§ **YOUR OBJECTIVE**: Edit the data below by changing each "computer-use agent" to "screen assistant" and leaving everything else as it is.

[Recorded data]
########################################

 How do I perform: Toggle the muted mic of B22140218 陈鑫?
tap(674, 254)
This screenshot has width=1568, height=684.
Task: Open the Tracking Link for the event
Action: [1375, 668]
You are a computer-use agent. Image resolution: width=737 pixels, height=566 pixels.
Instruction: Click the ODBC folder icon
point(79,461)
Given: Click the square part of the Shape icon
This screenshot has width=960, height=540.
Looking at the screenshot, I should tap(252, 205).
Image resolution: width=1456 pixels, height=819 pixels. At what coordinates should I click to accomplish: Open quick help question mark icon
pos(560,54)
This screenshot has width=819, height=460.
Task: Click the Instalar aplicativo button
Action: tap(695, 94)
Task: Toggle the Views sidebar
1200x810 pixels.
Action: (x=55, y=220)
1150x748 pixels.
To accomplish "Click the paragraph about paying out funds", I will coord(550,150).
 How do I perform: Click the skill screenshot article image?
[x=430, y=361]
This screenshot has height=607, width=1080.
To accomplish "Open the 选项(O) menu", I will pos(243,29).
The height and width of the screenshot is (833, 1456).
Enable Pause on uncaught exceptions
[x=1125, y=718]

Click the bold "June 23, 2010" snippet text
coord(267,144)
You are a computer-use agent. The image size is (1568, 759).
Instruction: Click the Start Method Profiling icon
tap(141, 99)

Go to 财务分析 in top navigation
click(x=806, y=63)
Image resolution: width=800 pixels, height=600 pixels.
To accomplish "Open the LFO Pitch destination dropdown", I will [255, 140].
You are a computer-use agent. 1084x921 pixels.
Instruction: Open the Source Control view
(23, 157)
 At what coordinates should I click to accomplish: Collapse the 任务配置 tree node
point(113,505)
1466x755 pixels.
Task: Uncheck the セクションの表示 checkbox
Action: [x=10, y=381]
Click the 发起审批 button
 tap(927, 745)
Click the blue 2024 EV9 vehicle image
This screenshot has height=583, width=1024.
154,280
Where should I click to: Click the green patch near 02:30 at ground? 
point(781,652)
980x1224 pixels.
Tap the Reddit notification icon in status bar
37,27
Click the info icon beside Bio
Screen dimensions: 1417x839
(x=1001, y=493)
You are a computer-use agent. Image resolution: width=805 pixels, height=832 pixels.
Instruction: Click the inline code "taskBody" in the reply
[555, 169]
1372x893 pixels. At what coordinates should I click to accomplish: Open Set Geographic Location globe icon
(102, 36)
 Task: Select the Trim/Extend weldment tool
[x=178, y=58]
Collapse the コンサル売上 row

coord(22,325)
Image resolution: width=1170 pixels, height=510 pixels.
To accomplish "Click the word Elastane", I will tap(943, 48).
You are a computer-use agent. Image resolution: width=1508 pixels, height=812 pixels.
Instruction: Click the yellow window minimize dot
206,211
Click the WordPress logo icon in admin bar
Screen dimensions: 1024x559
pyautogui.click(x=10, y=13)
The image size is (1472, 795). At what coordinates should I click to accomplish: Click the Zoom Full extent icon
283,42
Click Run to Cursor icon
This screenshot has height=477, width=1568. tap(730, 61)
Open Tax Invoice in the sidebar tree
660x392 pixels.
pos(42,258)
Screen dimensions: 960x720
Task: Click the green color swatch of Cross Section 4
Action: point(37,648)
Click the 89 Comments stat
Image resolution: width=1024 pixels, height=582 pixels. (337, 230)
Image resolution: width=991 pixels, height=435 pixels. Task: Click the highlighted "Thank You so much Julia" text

########################################

§ **WRITTEN SOLUTION**:
 How do I perform: Toggle the muted mic of B22140218 陈鑫?
tap(674, 254)
This screenshot has width=1568, height=684.
Task: Open the Tracking Link for the event
Action: [1375, 668]
You are a screen assistant. Image resolution: width=737 pixels, height=566 pixels.
Instruction: Click the ODBC folder icon
point(79,461)
Given: Click the square part of the Shape icon
This screenshot has width=960, height=540.
Looking at the screenshot, I should tap(252, 205).
Image resolution: width=1456 pixels, height=819 pixels. At what coordinates should I click to accomplish: Open quick help question mark icon
pos(560,54)
This screenshot has width=819, height=460.
Task: Click the Instalar aplicativo button
Action: tap(695, 94)
Task: Toggle the Views sidebar
1200x810 pixels.
Action: (x=55, y=220)
1150x748 pixels.
To accomplish "Click the paragraph about paying out funds", I will coord(550,150).
 How do I perform: Click the skill screenshot article image?
[x=430, y=361]
This screenshot has height=607, width=1080.
To accomplish "Open the 选项(O) menu", I will pos(243,29).
The height and width of the screenshot is (833, 1456).
Enable Pause on uncaught exceptions
[x=1125, y=718]

Click the bold "June 23, 2010" snippet text
coord(267,144)
You are a screen assistant. The image size is (1568, 759).
Instruction: Click the Start Method Profiling icon
tap(141, 99)

Go to 财务分析 in top navigation
click(x=806, y=63)
Image resolution: width=800 pixels, height=600 pixels.
To accomplish "Open the LFO Pitch destination dropdown", I will [255, 140].
You are a screen assistant. 1084x921 pixels.
Instruction: Open the Source Control view
(23, 157)
 At what coordinates should I click to accomplish: Collapse the 任务配置 tree node
point(113,505)
1466x755 pixels.
Task: Uncheck the セクションの表示 checkbox
Action: [x=10, y=381]
Click the 发起审批 button
 tap(927, 745)
Click the blue 2024 EV9 vehicle image
This screenshot has height=583, width=1024.
154,280
Where should I click to: Click the green patch near 02:30 at ground? 
point(781,652)
980x1224 pixels.
Tap the Reddit notification icon in status bar
37,27
Click the info icon beside Bio
Screen dimensions: 1417x839
(x=1001, y=493)
You are a screen assistant. Image resolution: width=805 pixels, height=832 pixels.
Instruction: Click the inline code "taskBody" in the reply
[555, 169]
1372x893 pixels. At what coordinates should I click to accomplish: Open Set Geographic Location globe icon
(102, 36)
 Task: Select the Trim/Extend weldment tool
[x=178, y=58]
Collapse the コンサル売上 row

coord(22,325)
Image resolution: width=1170 pixels, height=510 pixels.
To accomplish "Click the word Elastane", I will tap(943, 48).
You are a screen assistant. Image resolution: width=1508 pixels, height=812 pixels.
Instruction: Click the yellow window minimize dot
206,211
Click the WordPress logo icon in admin bar
Screen dimensions: 1024x559
pyautogui.click(x=10, y=13)
The image size is (1472, 795). At what coordinates should I click to accomplish: Click the Zoom Full extent icon
283,42
Click Run to Cursor icon
This screenshot has height=477, width=1568. tap(730, 61)
Open Tax Invoice in the sidebar tree
660x392 pixels.
pos(42,258)
Screen dimensions: 960x720
Task: Click the green color swatch of Cross Section 4
Action: point(37,648)
Click the 89 Comments stat
Image resolution: width=1024 pixels, height=582 pixels. (337, 230)
Image resolution: width=991 pixels, height=435 pixels. Task: Click the highlighted "Thank You so much Julia" text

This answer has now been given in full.